Element and text location data:
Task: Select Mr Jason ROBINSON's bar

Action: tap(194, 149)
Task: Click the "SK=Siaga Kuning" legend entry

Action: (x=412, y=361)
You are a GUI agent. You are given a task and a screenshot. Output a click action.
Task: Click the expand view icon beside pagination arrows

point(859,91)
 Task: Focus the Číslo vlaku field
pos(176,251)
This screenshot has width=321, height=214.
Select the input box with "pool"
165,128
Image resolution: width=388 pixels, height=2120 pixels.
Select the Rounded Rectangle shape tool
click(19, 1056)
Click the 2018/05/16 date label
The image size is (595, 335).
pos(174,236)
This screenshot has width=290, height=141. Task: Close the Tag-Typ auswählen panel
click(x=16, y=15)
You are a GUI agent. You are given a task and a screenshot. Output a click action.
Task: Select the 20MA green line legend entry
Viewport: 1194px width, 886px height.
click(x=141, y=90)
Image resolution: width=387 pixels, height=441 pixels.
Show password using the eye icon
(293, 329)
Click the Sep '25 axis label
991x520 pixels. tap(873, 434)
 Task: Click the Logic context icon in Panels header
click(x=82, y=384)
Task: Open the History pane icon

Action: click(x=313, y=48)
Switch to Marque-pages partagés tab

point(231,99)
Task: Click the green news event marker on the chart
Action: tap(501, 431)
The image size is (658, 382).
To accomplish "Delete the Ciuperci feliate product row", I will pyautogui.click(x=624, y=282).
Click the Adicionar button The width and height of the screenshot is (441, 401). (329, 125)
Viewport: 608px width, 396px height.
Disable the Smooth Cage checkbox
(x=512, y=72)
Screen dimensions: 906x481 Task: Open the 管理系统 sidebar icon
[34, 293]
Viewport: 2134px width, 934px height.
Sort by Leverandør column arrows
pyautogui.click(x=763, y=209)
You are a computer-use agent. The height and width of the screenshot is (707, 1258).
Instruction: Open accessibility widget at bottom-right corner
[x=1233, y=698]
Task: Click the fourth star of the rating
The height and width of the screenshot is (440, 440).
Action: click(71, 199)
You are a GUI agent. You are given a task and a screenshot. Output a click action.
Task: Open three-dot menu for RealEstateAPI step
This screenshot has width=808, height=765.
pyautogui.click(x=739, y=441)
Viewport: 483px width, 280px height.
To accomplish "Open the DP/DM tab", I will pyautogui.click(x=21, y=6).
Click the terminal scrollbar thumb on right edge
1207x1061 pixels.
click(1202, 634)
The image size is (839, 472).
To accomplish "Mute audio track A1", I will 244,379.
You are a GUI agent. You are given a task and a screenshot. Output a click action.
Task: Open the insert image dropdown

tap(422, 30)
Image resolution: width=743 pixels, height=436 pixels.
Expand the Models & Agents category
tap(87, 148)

[EXERCISE DETAILS] Convert the data above, from the line containing "Viewport: 2134px width, 934px height." through the final line, into a Markdown table with a Row column numbering each line and a Line column holding its text. Include both end lines and skip blank lines.

[FINAL ANSWER]
| Row | Line |
|---|---|
| 1 | Viewport: 2134px width, 934px height. |
| 2 | Sort by Leverandør column arrows |
| 3 | pyautogui.click(x=763, y=209) |
| 4 | You are a computer-use agent. The height and width of the screenshot is (707, 1258). |
| 5 | Instruction: Open accessibility widget at bottom-right corner |
| 6 | [x=1233, y=698] |
| 7 | Task: Click the fourth star of the rating |
| 8 | The height and width of the screenshot is (440, 440). |
| 9 | Action: click(71, 199) |
| 10 | You are a GUI agent. You are given a task and a screenshot. Output a click action. |
| 11 | Task: Open three-dot menu for RealEstateAPI step |
| 12 | This screenshot has width=808, height=765. |
| 13 | pyautogui.click(x=739, y=441) |
| 14 | Viewport: 483px width, 280px height. |
| 15 | To accomplish "Open the DP/DM tab", I will pyautogui.click(x=21, y=6). |
| 16 | Click the terminal scrollbar thumb on right edge |
| 17 | 1207x1061 pixels. |
| 18 | click(1202, 634) |
| 19 | The image size is (839, 472). |
| 20 | To accomplish "Mute audio track A1", I will 244,379. |
| 21 | You are a GUI agent. You are given a task and a screenshot. Output a click action. |
| 22 | Task: Open the insert image dropdown |
| 23 | tap(422, 30) |
| 24 | Image resolution: width=743 pixels, height=436 pixels. |
| 25 | Expand the Models & Agents category |
| 26 | tap(87, 148) |